ファンボックス7に突設された支持部材としてのロッド21の動きに連動するように、ばね23に連結された干渉部材としてのストッパ22を設けた。そして、このストッパ22とリヤカバー9とを干渉させまたは干渉を回避させることにより、ファンボックス7の開閉に伴うリヤカバー9の全閉動作を禁止または許容するようにしたが、制限手段の構成はこれに限らない。例えばファンボックス7の表面に突起部を設け、ファンボックス7の開放時にこの突起部とリヤカバー9を干渉させてリヤカバー9の回動を制限するようにしてもよい。係合部材13によりファンボックス7を閉鎖状態で固定するようにしたが、他の固定手段を用いてもよい。例えばファンボックス7に鉤状フックを、シュラウド8にピンを設け、鉤状フックをピンに引っ掛けて固定してもよい。種々のキャッチ装置を用いてファンボックス7を固定してもよい。ラジエータ5以外の熱交換器(例えばオイルクーラ,空調用コンデンサ等)に対しても本発明は適用できる。また、ホイールローダ以外の他の作業車両(ブルドーザー、ダンプ等)にも本発明は適用可能である。すなわち、本発明の特徴、機能を実現できる限り、本発明は実施の形態の作業車両に限定されない。

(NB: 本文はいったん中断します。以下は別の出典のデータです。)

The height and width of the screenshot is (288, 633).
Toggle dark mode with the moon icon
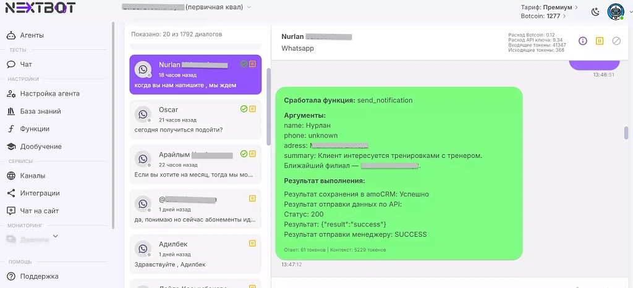[x=595, y=12]
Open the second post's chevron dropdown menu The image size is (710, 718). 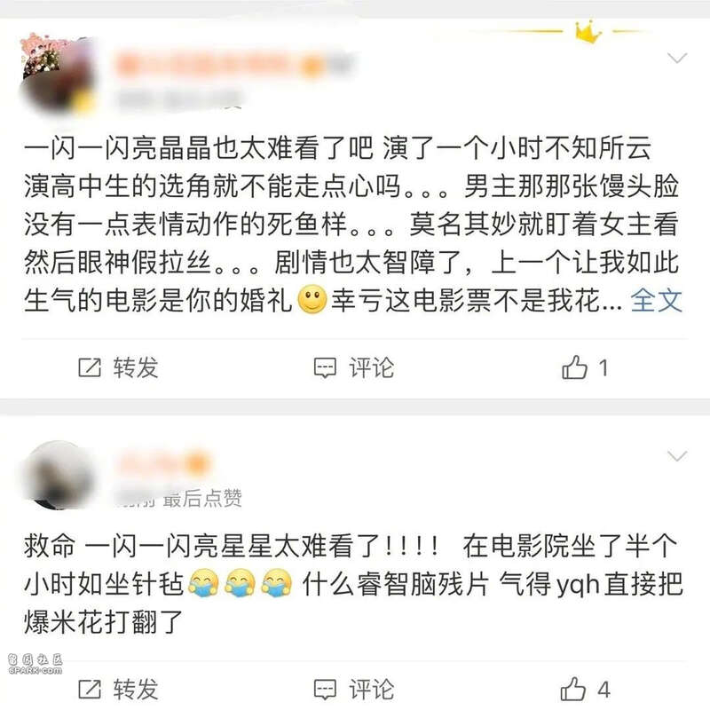point(677,455)
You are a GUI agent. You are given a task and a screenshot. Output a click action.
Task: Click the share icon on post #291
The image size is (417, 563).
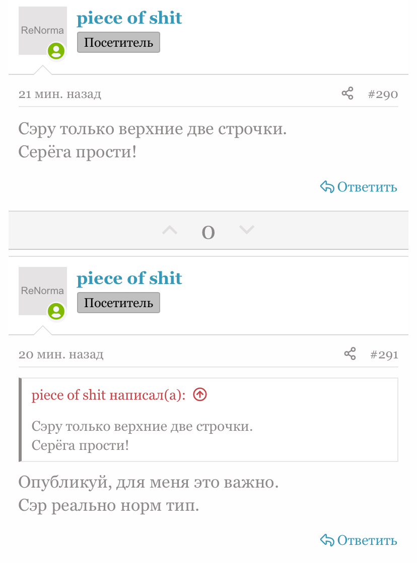pos(350,354)
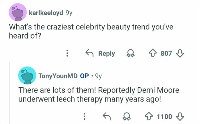Reply to karlkeeloyd's comment
Image resolution: width=200 pixels, height=124 pixels.
(x=101, y=53)
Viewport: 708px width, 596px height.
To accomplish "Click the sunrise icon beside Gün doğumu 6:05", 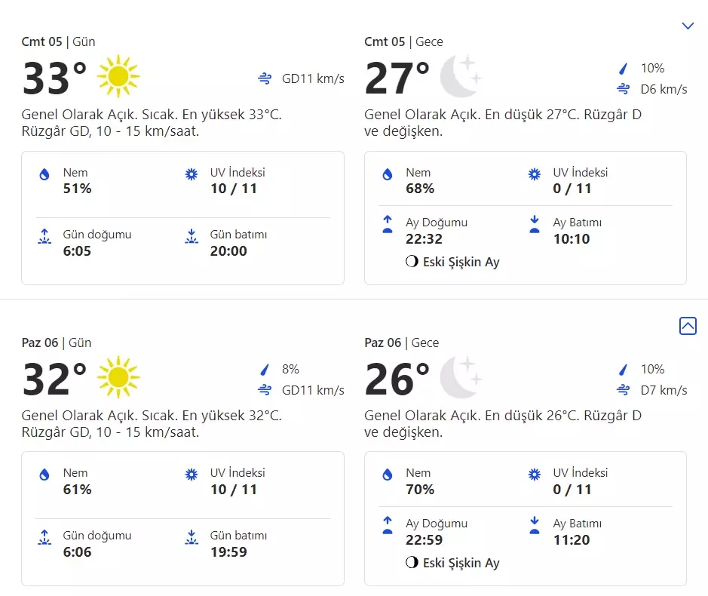I will [x=44, y=236].
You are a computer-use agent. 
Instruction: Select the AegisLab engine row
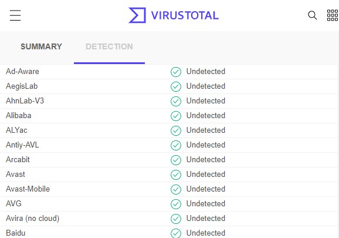tap(169, 86)
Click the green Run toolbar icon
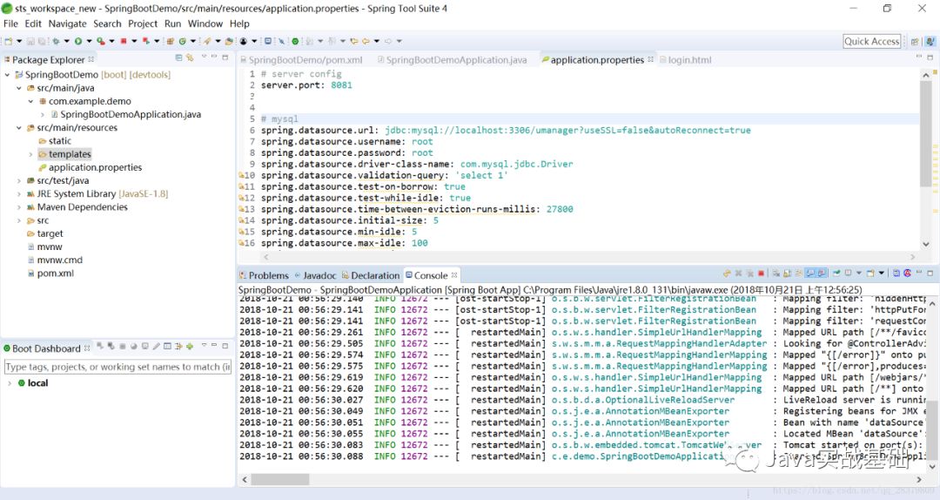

本発明が適用されるホイールローダの側面図。 図1のホイールローダのエンジン室内の部品の配置を示す平面図。 本発明の第1の実施の形態に係る作業車両の要部斜視図。 図3のファンボックス開放時の動作を示す図。 図3のファンボックス閉鎖時の動作を示す図。 本発明の第2の実施の形態に係る作業車両の要部断面図。
符号の説明
3 エンジン室
5 ラジエータ
6 冷却ファン
7 ファンボックス
9 リヤカバー
12 ヒンジ
13 係合部材
21 ロッド
22 ストッパ
23 ばね

Claims (3)

  1. エンジン室に収容された熱交換器と、
    前記熱交換器に冷却風を送風する冷却ファンと、
    前記冷却ファンを回転可能に支持する支持部材と、
    前記冷却ファンが前記熱交換器の通気面に対向する第1の位置および前記第1の位置と異なる第2の位置に、前記冷却ファンと一体に前記支持部材を移動する移動手段と、
    前記エンジン室の周囲に配置された開閉可能な開閉カバーと、
    前記支持部材が前記第1の位置に移動すると、走行時に対応した前記開閉カバーの開閉動作を許容し、前記支持部材が前記第2の位置に移動すると、走行時に対応した前記開閉カバーの開閉動作を禁止する制限手段とを備えることを特徴とする作業車両。
  2. 請求項1に記載の作業車両において、
    前記制限手段は、
    前記支持部材に突設され、前記第2の位置で前記エンジン室内の固定部材に当接して押し込まれ、前記第1の位置で前記固定部材から離間して押し込みが解除される突出部材と、
    前記突出部材に連動し、前記突出部材の押し込みにより前記開閉カバーと干渉して全閉動作を禁止し、前記突出部材の押し込み解除により前記開閉カバーとの干渉を回避して全閉動作を許容する干渉部材とを有することを特徴とする作業車両。
  3. 請求項1または2に記載の作業車両において、
    前記第1の位置で前記支持部材を固定する固定手段をさらに備えることを特徴とする作業車両。